◆ Exercise objective:
Copy verbatim the items from the line containing "Given: Click the Russian" through the line containing "[x=589, y=15]", including both of those lines.

☆ ☆ ☆ ☆

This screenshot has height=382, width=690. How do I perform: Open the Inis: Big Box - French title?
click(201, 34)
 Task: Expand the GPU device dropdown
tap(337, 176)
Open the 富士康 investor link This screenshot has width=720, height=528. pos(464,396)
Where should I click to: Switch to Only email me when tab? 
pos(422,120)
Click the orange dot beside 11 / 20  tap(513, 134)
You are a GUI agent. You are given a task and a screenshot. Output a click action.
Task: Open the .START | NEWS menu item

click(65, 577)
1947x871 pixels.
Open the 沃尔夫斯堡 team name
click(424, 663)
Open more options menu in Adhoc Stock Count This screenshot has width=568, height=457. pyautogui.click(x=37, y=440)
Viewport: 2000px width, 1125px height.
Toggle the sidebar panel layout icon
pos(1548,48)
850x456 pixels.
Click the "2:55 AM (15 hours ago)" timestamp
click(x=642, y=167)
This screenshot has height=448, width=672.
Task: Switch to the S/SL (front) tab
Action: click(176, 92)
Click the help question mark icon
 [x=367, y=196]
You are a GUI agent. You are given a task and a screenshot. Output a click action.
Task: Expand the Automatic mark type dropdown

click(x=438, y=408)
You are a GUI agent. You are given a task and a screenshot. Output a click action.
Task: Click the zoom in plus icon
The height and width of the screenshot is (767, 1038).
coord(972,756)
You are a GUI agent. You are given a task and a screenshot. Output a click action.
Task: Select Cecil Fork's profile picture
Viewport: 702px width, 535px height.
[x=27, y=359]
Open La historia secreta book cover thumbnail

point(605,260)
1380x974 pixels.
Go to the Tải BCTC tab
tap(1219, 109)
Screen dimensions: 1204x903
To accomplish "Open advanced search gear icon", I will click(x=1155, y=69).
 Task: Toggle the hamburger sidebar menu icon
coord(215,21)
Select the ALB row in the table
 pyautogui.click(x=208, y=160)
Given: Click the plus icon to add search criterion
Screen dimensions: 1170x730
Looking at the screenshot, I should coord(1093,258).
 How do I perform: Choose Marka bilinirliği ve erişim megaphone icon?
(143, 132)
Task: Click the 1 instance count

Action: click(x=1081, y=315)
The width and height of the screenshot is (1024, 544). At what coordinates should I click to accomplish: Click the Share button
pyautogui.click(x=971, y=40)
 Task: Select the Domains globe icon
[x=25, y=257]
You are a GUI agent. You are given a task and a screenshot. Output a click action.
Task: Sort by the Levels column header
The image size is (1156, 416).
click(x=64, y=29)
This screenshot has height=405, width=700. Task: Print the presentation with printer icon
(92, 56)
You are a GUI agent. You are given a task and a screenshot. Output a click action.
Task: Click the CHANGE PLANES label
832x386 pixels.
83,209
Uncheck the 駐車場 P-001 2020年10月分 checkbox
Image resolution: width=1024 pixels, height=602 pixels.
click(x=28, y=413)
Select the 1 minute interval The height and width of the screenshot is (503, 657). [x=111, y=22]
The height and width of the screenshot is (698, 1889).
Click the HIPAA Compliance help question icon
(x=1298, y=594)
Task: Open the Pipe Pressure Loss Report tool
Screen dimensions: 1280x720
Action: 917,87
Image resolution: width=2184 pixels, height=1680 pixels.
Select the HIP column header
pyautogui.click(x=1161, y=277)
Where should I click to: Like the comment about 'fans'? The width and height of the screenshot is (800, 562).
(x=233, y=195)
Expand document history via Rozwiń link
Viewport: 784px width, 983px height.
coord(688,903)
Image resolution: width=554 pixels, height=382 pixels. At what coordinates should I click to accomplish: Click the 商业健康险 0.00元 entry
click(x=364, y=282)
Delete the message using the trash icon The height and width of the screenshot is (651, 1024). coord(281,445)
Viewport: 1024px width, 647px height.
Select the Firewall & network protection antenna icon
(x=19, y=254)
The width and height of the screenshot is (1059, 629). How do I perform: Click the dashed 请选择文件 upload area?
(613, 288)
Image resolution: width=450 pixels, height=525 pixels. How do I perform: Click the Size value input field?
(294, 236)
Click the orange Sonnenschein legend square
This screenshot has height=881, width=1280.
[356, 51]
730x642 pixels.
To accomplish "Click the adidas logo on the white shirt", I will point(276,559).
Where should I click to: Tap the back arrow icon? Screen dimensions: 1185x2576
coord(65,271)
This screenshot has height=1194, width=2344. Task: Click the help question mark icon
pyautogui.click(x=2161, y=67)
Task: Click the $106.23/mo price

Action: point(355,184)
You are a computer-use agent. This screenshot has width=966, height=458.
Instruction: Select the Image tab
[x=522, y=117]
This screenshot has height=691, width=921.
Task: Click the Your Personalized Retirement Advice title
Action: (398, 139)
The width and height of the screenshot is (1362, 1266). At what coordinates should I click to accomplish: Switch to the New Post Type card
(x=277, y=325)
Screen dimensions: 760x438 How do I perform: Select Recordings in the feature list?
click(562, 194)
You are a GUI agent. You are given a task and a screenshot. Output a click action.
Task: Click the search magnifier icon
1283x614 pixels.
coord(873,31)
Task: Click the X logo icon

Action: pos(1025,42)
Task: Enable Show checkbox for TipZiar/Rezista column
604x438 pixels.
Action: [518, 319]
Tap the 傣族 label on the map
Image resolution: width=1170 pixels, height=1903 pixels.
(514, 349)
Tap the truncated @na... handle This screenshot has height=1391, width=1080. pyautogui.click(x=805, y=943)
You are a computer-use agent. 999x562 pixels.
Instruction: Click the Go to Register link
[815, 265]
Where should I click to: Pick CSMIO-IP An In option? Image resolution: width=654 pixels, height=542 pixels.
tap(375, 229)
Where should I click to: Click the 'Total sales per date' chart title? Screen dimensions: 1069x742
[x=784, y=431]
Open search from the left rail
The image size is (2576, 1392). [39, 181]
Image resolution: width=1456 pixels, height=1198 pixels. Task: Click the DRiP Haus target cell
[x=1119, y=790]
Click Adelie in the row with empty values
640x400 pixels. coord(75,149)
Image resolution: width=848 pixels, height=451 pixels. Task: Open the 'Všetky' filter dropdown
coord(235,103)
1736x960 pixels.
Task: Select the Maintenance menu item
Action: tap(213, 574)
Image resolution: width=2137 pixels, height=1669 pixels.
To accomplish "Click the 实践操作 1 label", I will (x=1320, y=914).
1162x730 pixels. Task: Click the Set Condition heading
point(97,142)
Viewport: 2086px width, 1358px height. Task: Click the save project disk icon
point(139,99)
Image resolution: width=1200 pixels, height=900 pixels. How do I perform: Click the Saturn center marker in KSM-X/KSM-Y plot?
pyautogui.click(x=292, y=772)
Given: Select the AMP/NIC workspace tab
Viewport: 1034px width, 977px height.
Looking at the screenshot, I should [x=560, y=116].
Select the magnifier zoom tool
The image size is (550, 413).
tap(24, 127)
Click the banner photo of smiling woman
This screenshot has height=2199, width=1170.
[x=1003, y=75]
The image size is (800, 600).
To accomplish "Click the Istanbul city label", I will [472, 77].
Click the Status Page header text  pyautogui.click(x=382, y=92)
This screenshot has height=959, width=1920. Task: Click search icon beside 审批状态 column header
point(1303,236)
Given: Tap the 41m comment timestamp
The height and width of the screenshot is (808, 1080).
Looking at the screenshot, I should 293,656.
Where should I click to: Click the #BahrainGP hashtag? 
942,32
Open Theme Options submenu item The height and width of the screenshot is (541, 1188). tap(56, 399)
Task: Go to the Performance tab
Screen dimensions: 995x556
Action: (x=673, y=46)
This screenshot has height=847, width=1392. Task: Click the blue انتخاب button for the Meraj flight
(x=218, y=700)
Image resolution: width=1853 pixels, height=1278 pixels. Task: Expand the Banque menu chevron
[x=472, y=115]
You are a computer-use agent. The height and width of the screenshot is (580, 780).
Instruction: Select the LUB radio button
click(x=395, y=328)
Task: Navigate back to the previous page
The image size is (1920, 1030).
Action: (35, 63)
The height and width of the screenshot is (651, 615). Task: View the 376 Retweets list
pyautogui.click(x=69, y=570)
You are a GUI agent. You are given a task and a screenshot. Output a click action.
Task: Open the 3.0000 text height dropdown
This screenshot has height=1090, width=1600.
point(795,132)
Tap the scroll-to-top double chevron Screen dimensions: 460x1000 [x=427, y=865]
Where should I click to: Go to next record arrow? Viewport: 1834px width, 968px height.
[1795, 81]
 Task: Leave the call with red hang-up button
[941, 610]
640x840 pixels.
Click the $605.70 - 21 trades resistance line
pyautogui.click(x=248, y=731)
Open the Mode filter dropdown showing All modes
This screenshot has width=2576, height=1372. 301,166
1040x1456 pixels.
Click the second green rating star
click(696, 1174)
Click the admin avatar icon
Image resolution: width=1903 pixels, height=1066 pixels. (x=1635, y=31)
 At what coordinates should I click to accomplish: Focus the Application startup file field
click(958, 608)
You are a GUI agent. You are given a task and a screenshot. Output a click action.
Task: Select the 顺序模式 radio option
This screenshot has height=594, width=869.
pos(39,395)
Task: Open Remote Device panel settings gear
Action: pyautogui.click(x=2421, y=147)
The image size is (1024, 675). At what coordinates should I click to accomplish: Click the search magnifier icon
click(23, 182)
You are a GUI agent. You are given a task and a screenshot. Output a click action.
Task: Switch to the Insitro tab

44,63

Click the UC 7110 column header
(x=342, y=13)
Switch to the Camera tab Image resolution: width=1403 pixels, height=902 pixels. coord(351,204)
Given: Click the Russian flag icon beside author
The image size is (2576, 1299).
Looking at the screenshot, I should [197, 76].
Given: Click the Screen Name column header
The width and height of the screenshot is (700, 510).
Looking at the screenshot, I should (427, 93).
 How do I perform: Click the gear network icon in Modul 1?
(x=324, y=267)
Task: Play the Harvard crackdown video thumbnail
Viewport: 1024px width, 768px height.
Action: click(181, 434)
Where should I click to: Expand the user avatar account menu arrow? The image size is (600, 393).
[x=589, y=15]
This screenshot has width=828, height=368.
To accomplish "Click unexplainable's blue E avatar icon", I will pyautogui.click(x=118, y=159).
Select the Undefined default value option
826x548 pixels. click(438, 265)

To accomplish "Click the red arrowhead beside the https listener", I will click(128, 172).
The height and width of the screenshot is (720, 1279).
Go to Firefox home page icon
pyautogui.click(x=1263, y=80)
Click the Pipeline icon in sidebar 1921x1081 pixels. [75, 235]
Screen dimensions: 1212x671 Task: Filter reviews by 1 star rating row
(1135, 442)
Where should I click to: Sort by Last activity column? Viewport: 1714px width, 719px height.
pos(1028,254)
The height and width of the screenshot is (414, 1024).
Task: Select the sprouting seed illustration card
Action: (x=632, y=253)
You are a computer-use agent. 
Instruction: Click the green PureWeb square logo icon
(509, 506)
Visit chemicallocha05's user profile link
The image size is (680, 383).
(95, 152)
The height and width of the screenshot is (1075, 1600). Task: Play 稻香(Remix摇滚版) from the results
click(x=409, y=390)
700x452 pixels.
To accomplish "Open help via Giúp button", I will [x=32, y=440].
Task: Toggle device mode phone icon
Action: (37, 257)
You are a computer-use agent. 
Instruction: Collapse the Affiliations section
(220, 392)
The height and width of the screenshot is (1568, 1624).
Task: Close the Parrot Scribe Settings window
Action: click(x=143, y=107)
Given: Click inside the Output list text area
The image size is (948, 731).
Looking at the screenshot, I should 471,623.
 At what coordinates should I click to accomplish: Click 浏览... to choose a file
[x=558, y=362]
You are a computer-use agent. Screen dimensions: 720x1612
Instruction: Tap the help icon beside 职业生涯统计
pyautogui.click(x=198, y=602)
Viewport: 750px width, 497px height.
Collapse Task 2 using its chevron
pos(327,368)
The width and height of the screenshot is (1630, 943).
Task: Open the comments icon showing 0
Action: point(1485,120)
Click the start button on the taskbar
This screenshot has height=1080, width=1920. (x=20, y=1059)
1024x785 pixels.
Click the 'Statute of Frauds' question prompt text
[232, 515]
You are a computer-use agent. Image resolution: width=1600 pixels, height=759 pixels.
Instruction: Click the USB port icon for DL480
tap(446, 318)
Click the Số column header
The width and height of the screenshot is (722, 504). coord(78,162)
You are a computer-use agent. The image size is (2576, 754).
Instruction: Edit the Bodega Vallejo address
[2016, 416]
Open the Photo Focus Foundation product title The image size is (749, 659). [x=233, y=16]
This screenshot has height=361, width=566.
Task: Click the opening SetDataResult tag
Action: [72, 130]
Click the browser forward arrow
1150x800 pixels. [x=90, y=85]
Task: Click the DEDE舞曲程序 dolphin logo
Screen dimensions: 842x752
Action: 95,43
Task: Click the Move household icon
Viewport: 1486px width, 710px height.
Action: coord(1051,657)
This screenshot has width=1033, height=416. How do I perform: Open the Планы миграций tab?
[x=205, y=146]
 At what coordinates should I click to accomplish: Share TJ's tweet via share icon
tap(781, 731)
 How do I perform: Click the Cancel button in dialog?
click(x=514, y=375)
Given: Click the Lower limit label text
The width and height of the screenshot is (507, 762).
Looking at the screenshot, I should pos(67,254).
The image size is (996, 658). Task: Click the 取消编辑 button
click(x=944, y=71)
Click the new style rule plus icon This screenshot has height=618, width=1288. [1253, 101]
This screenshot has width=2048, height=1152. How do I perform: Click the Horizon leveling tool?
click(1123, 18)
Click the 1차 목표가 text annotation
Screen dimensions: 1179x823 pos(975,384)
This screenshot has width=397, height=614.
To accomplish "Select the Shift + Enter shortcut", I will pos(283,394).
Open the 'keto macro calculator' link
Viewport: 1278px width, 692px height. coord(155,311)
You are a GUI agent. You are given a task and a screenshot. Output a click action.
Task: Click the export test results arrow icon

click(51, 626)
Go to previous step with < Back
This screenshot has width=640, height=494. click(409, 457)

☆ ☆ ☆ ☆

◆ Exercise answer:
Given: Click the Russian flag icon beside author
The image size is (2576, 1299).
Looking at the screenshot, I should [197, 76].
Given: Click the Screen Name column header
The width and height of the screenshot is (700, 510).
Looking at the screenshot, I should (427, 93).
 How do I perform: Click the gear network icon in Modul 1?
(x=324, y=267)
Task: Play the Harvard crackdown video thumbnail
Viewport: 1024px width, 768px height.
Action: click(181, 434)
Where should I click to: Expand the user avatar account menu arrow? The image size is (600, 393).
[x=589, y=15]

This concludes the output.